### Work to be completed
Copy the records word for word, starting at the line with "Task: Switch to the Emails tab" and ending at the line with "Looking at the screenshot, I should coord(529,206).", both lines included.
━━━ Data shown ━━━
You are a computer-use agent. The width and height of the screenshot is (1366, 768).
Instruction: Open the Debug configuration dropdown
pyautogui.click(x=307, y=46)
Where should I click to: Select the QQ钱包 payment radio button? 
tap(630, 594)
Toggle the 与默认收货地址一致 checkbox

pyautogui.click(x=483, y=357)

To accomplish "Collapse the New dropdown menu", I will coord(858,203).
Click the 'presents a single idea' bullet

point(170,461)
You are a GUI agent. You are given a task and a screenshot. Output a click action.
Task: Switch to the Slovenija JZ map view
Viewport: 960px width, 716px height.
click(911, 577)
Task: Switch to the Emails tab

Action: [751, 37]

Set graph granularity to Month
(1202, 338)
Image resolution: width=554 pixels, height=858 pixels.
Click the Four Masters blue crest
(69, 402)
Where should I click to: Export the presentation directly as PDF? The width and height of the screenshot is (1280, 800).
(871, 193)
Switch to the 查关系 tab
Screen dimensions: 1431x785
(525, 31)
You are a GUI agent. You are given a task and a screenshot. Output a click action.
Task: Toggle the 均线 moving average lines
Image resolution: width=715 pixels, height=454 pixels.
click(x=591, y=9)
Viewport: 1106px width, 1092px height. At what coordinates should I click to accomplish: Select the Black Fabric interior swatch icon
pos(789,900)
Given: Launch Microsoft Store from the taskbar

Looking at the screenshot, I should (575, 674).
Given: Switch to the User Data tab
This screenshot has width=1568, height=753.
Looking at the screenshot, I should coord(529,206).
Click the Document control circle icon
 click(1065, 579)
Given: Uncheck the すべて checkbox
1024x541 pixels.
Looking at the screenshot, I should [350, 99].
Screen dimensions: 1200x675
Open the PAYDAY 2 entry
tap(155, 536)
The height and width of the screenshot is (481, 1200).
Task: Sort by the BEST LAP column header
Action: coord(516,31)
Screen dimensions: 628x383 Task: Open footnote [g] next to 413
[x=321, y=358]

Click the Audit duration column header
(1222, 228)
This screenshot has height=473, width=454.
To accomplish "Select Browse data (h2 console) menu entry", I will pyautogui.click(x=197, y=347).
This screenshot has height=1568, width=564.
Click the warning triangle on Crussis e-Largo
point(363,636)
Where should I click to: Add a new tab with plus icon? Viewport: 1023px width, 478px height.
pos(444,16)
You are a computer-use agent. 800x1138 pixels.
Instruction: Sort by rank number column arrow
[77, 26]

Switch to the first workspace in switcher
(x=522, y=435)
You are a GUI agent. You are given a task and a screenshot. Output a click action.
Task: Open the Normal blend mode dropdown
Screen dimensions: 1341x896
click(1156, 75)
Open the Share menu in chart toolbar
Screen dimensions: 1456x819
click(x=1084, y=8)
━━━
### The reply
Task: Switch to the Emails tab

Action: [751, 37]

Set graph granularity to Month
(1202, 338)
Image resolution: width=554 pixels, height=858 pixels.
Click the Four Masters blue crest
(69, 402)
Where should I click to: Export the presentation directly as PDF? The width and height of the screenshot is (1280, 800).
(871, 193)
Switch to the 查关系 tab
Screen dimensions: 1431x785
(525, 31)
You are a GUI agent. You are given a task and a screenshot. Output a click action.
Task: Toggle the 均线 moving average lines
Image resolution: width=715 pixels, height=454 pixels.
click(x=591, y=9)
Viewport: 1106px width, 1092px height. At what coordinates should I click to accomplish: Select the Black Fabric interior swatch icon
pos(789,900)
Given: Launch Microsoft Store from the taskbar

Looking at the screenshot, I should (575, 674).
Given: Switch to the User Data tab
This screenshot has width=1568, height=753.
Looking at the screenshot, I should coord(529,206).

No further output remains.